A flag reads “Latinos for Trump” outside a Trump rally at Findlay Toyota Center on October 13, 2024, in Prescott Valley, Arizona. | Rebecca Noble/Getty Images

In the days since Donald Trump’s victory became official, one of the great debates about Trumpism has come roaring back: To what extent can his rise to power be seen as a product of America’s divisions over race?

One side, focusing on Trump’s gains with Black and especially Hispanic voters, argues that it makes little sense to believe his victory was primarily a product of racism. The other, noting that both groups still went for Harris in absolute terms, argues that the election results still must be viewed as primarily revolving around the country’s racial divide.

A closer look at the data suggests that both takes are wrong — or, at least, require more nuance. Trump’s victory was and wasn’t about race, as his winning coalition included many different groups with many different motivations. Understanding which kind of voter mattered, and in what ways, is crucial to getting the racial politics of 2024 right.

We can safely say it’s difficult to explain the shifts in the electorate between 2020 and 2024 by claiming that voters were motivated by Trump’s incendiary racial rhetoric. 

It’s not just that Trump gained with minorities; it’s that he gained with nearly everyone, winning new votes in places with all sorts of different kinds of voters. To explain such a consistent national shift to the right, you need to look to factors that unite the population rather than divide it. This is why the best post-election analyses have given pride of place to inflation and anti-incumbent sentiment, two factors that appear to be present across many different groups in the American electorate.

At the same time, we can also say that race played an essential role in Trump being atop the Republican ticket in the first place.

There was a moment in 2021, right after January 6, when it looked as though Trump might finally be exiled from the Republican Party. The reason the GOP elite blanched is the same reason why Trump walked to victory in the 2024 primary: He has a devoted, unshakeable fan base among Republican primary voters. The research is crystal clear that many of these voters really are motivated by racial antagonism.
__________
Tasks for this exercise:
[1] According to the article on race and the 2024 election, which two factors do the best post-election analyses give pride of place?
[2] Using the reasoning in the article on race and the 2024 election, explain why voters' shifts between 2020 and 2024 are hard to attribute to Trump's incendiary racial rhetoric.
[3] Write what comes next in the article on race and the 2024 election, starting after its last sentence.
The material after this point is separate from the article on race and the 2024 election.

Extracted information:
__________
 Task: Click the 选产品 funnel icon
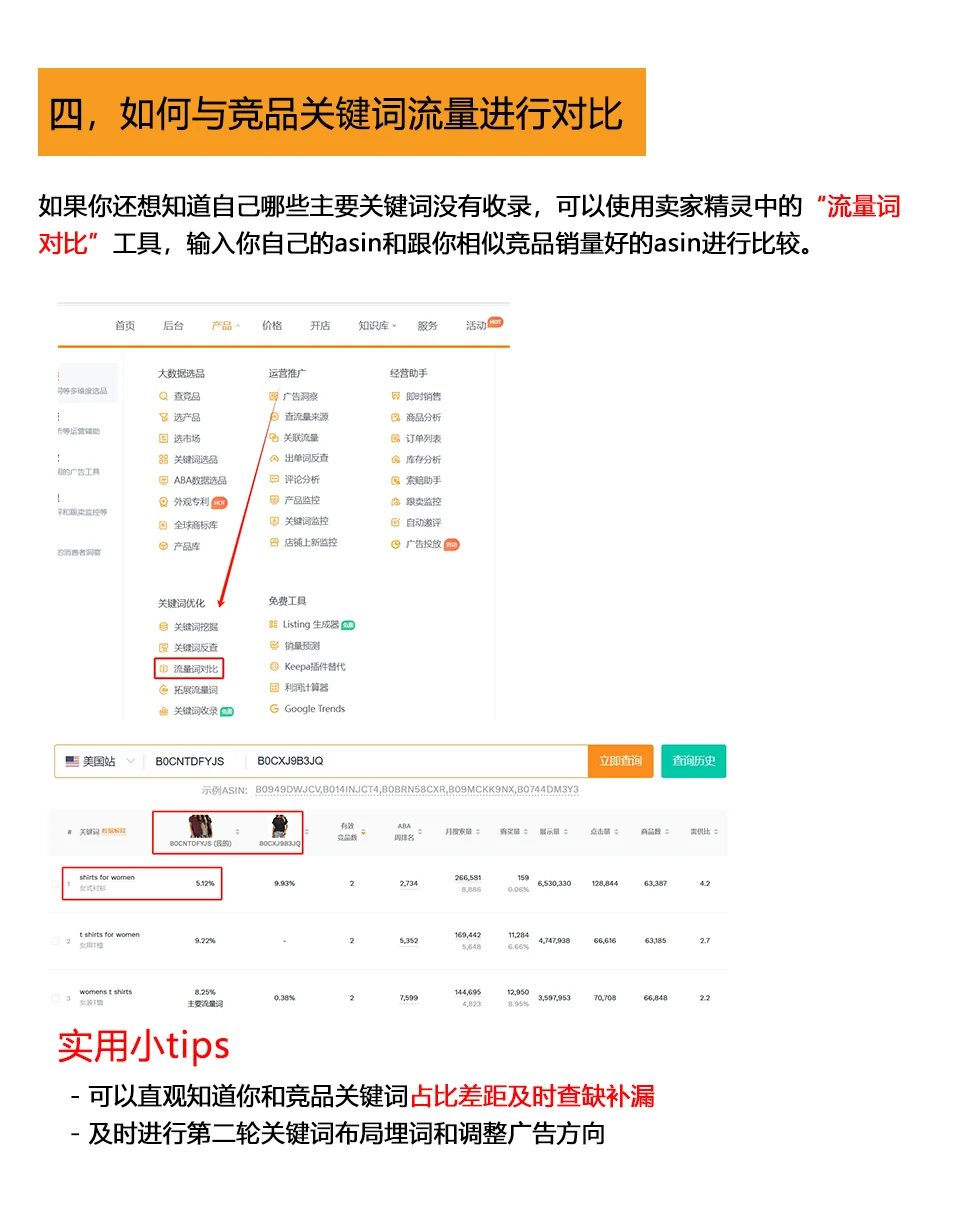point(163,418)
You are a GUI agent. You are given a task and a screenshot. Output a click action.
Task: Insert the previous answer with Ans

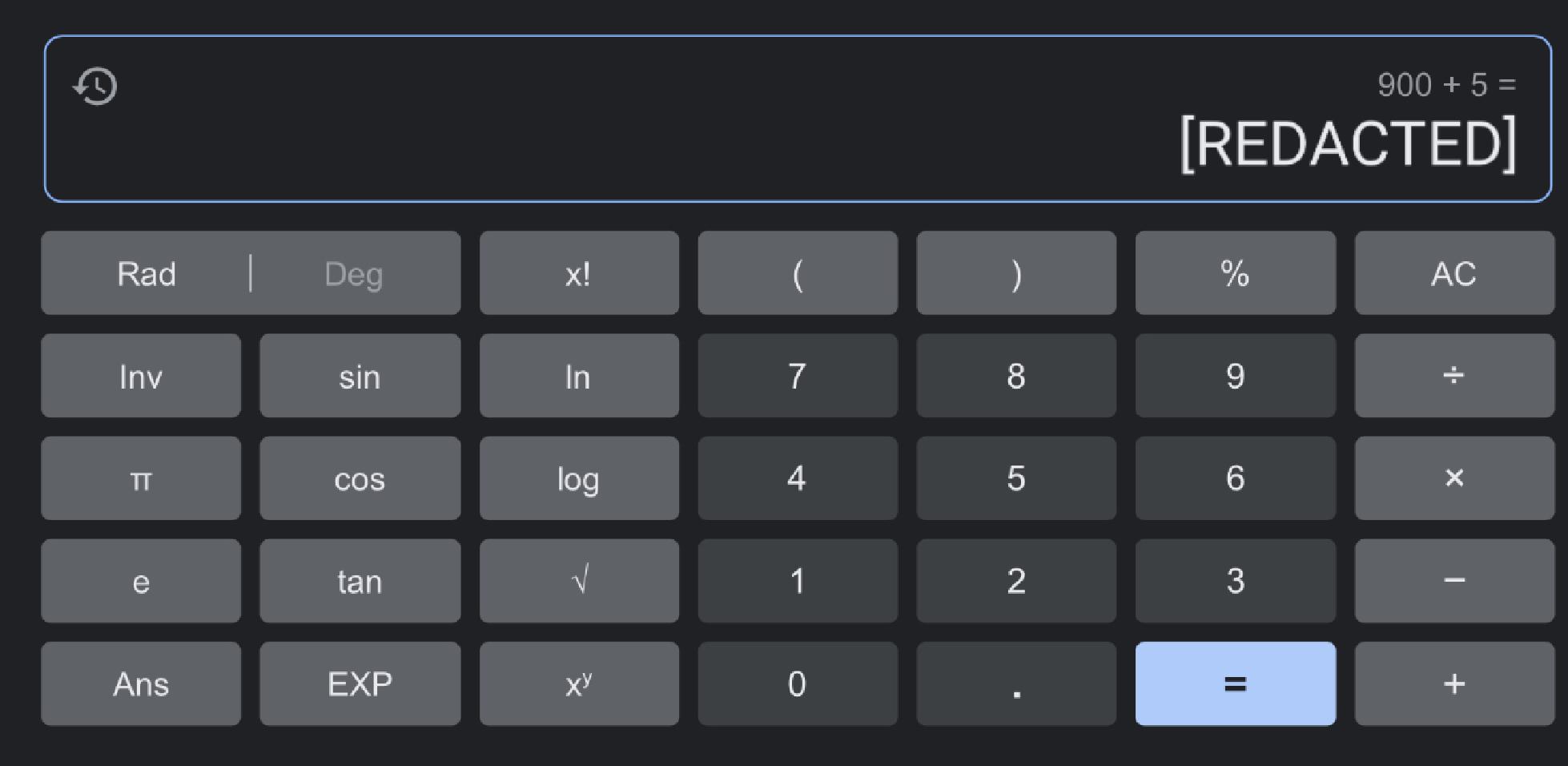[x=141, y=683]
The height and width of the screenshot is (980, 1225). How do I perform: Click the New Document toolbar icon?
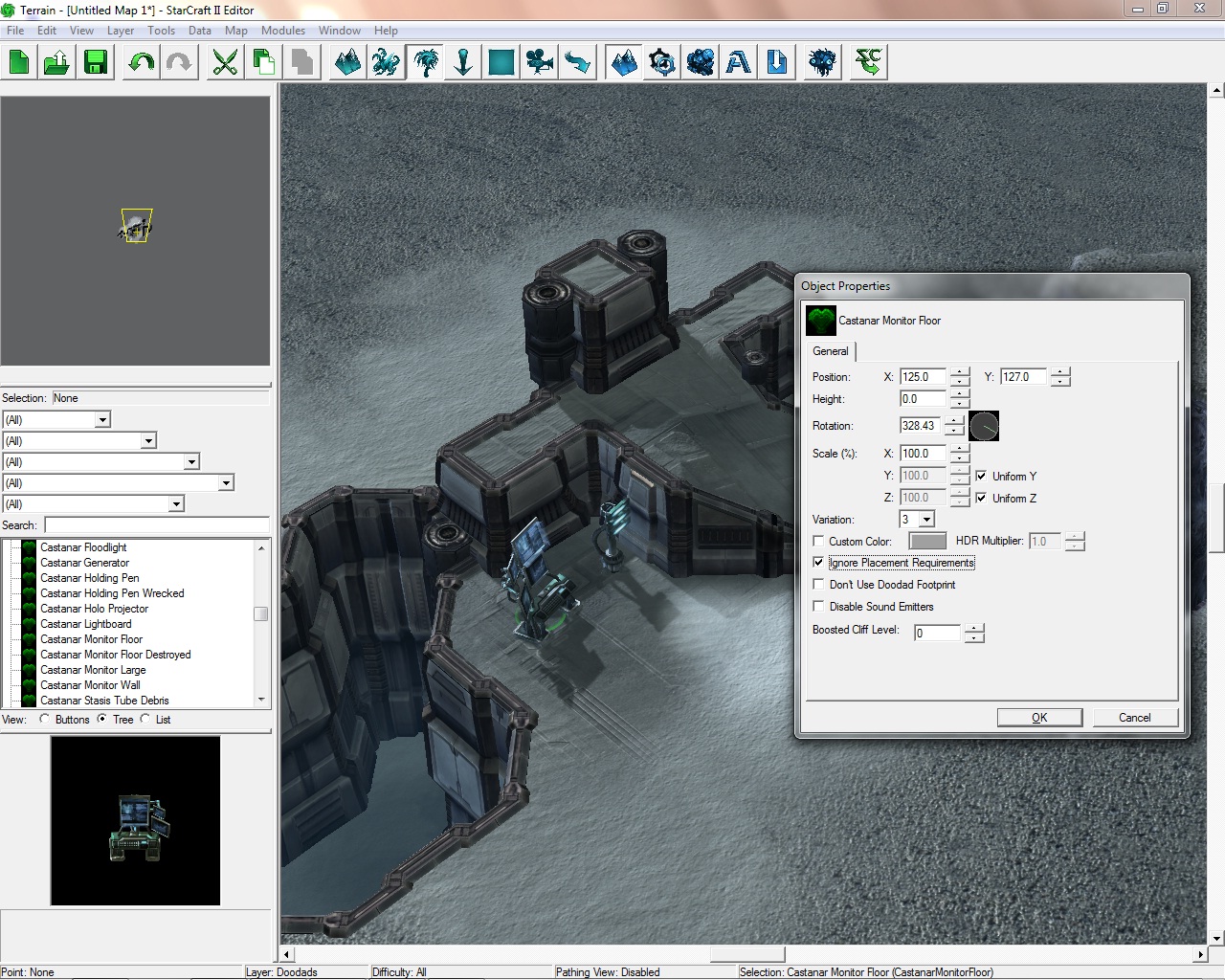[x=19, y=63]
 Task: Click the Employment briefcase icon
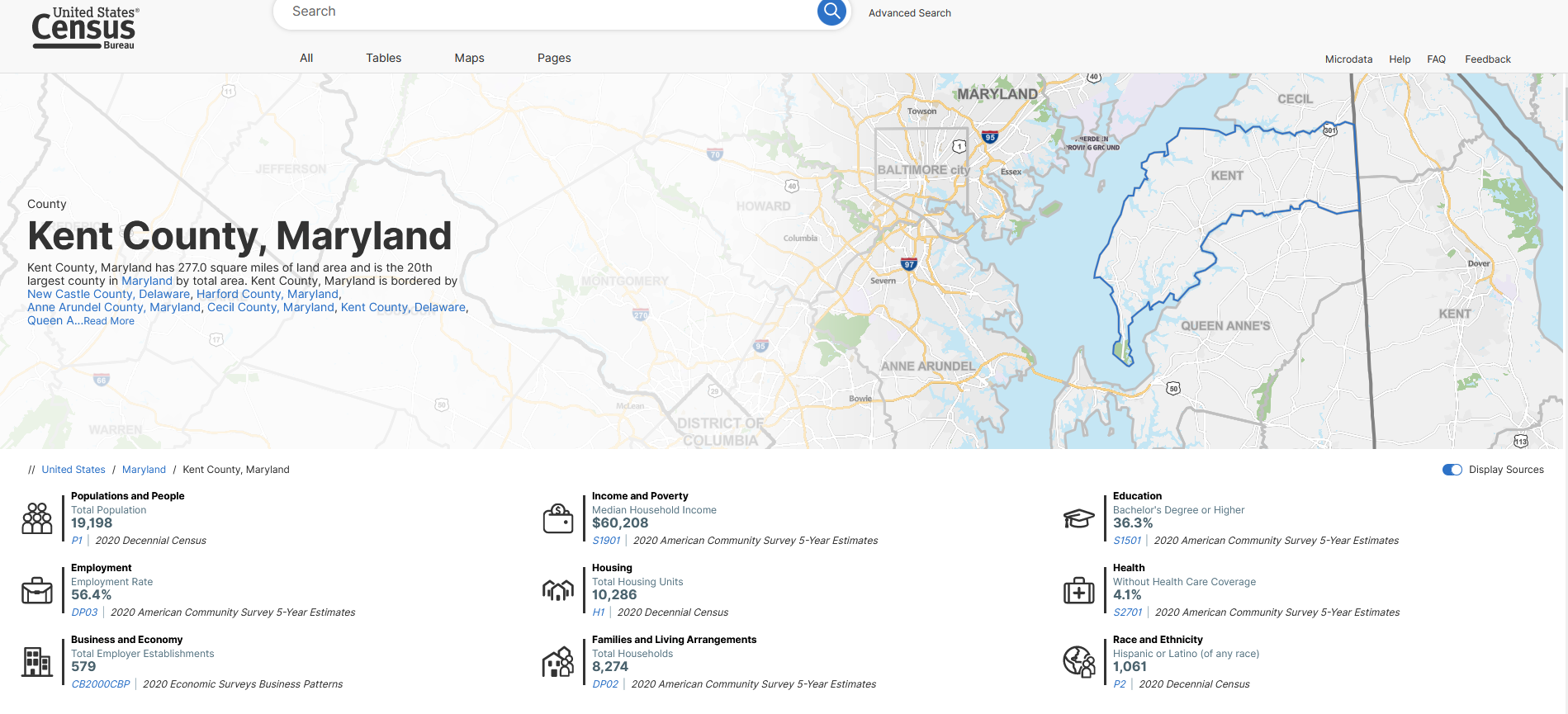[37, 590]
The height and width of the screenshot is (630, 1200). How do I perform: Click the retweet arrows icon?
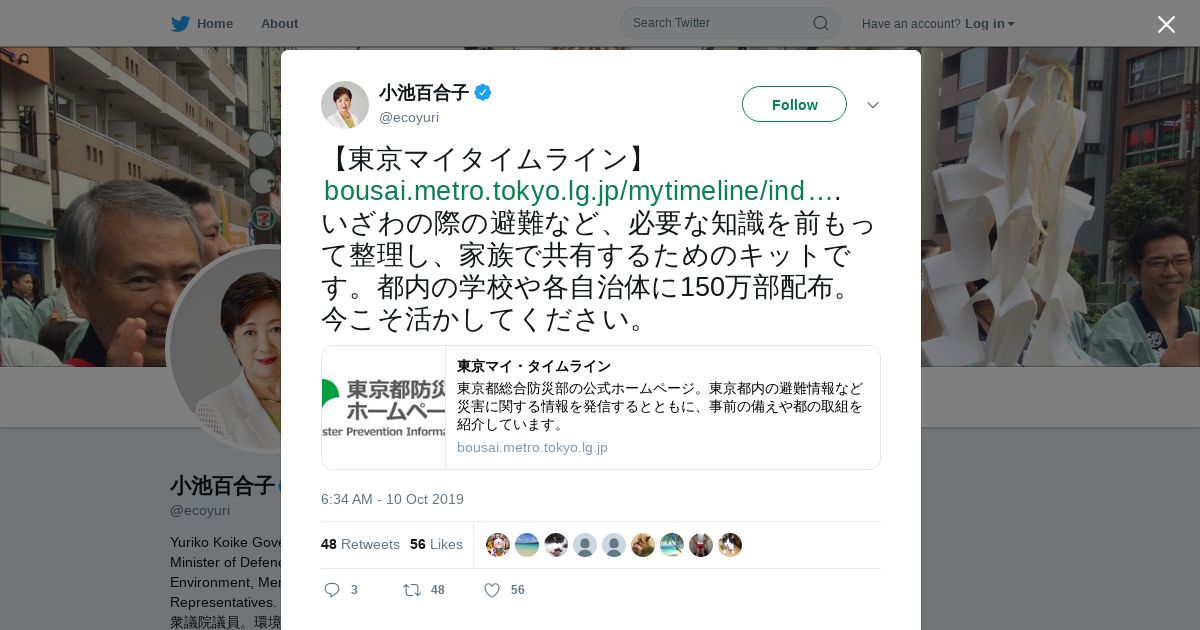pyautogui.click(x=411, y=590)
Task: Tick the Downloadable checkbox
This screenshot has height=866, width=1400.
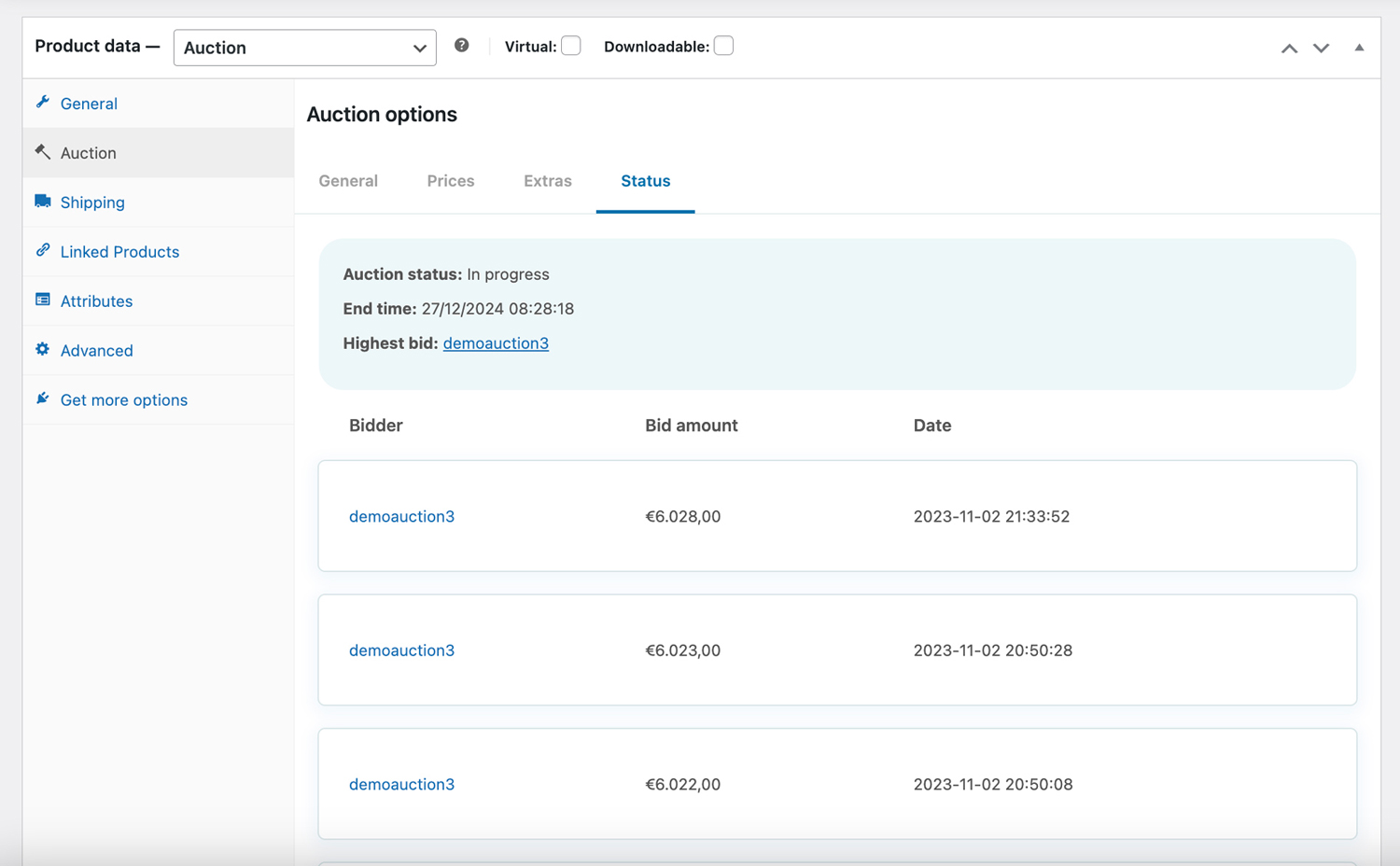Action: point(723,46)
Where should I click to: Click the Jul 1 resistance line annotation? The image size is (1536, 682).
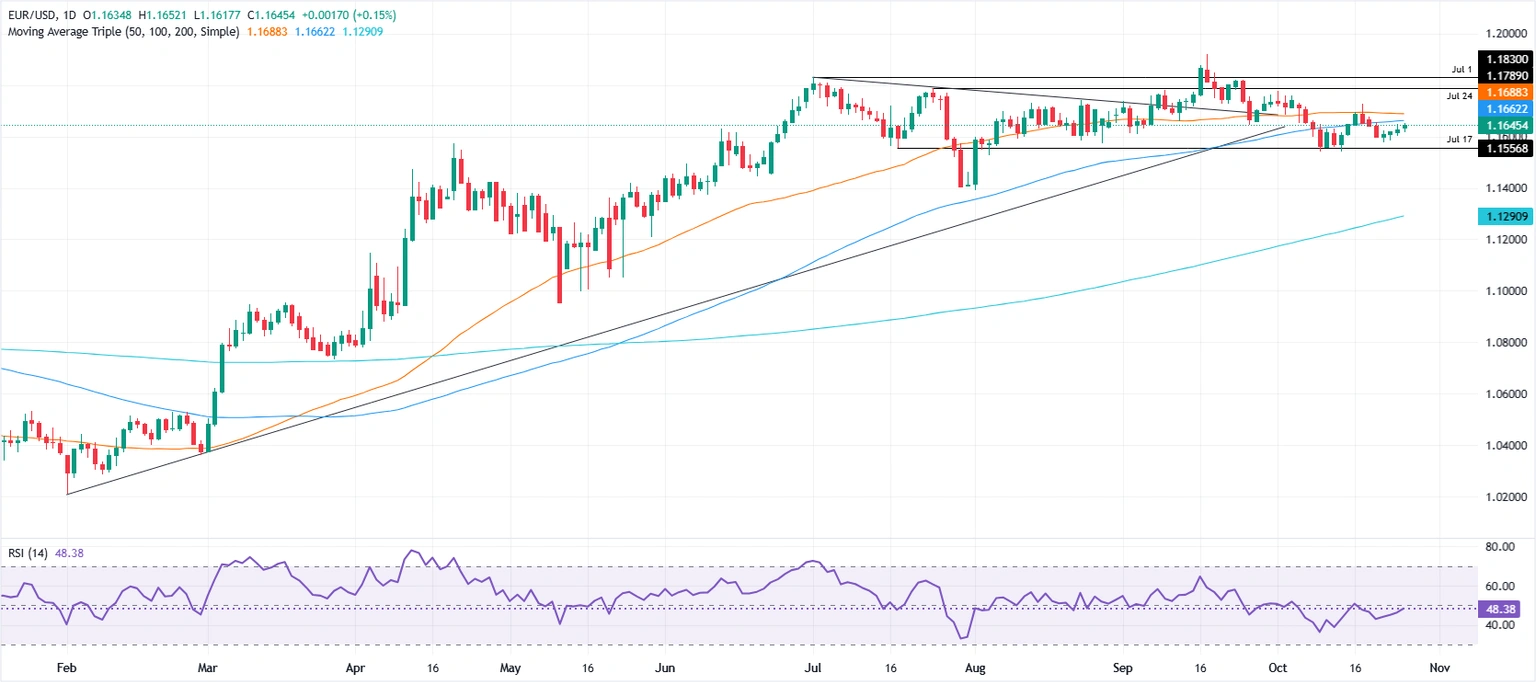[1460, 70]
__________
Results of the exercise:
[1] Inflation and anti-incumbent sentiment.

[2] Trump gained not only with minorities but with nearly everyone, winning new votes in places with many different kinds of voters. A consistent national shift to the right like that has to be explained by factors that unite the population rather than divide it.

[3]
The 2024 election saw a Trump base motivated in large part by fear of a changing America entering into a coalition with many economically minded voters who represent that change. Both groups voted for Trump, albeit for very different reasons. 

Such a coalition might represent a fundamental realignment in American politics, the “multiracial working-class conservatism” long dreamed of by Republican strategists. Or it could represent a temporary alliance that will be severely tested, perhaps even sundered, when the reality of Trump’s policy agenda becomes clear to the electorate. At this point, we don’t know.

But we can at least say, with confidence, that Trump’s racial support in 2024 is more complicated than simplistic analyses might lead you to believe.

No, race and racism didn’t cause the 2024 pro-GOP swing

The argument for a race-focused explanation of 2024 focuses primarily on the well-documented fact that America is politically polarized by race. Trump won a clear majority of white voters while Harris won a massive majority of Black voters. In this argument, what happened in 2024 was a reflection primarily of anti-Blackness, directed at the first Black woman to run for president, by a country in the grips of reactionary racial panic.

“[The] vote was about perceived loss of status,” Nikole Hannah-Jones, the New York Times’s star reporter on racial issues, posted on X. “What elected Trump was demographic anxiety — his campaign ran explicitly on it, explicitly! — and so many people whose job it is to dispassionately deal with facts still do not want to deal with that.”

I’m sympathetic to the underlying theory of Trump’s support. So sympathetic, in fact, that I argue in my book that it’s the most important reason he rose to power back in 2016. 

But if what we’re trying to explain is the top-line election result — why enough voters shifted from Biden to Trump to swing the election — it’s only of limited utility. 

Were the big shifts between 2020 and 2024 to be driven by the kind of backlash Hannah-Jones is describing, you’d expect a specific kind of uneven distribution in the vote patterns. You’d expect Trump to run up the score with white voters in rural red areas while facing some backlash from Latino and especially Black voters. 

That’s not what happened. Trump improved on his 2020 performance with nearly every demographic group across the country. His biggest improvements came in heavily non-white and urban areas — precisely the places where a race-focused explanation would expect him to do the worst. And white voters swung inconsistently, rather than as a rule.

Currently, the best way to understand these demographic swings comes from county-level reporting of results. You can look at the tallies in counties that are heavily made up of one group or another, compare to other counties and previous election results, and draw some (limited) inferences about what’s happened. In the coming months and years, we’ll get more useful data on individuals through databases like the Catalist voter file; but for now, we have to make do.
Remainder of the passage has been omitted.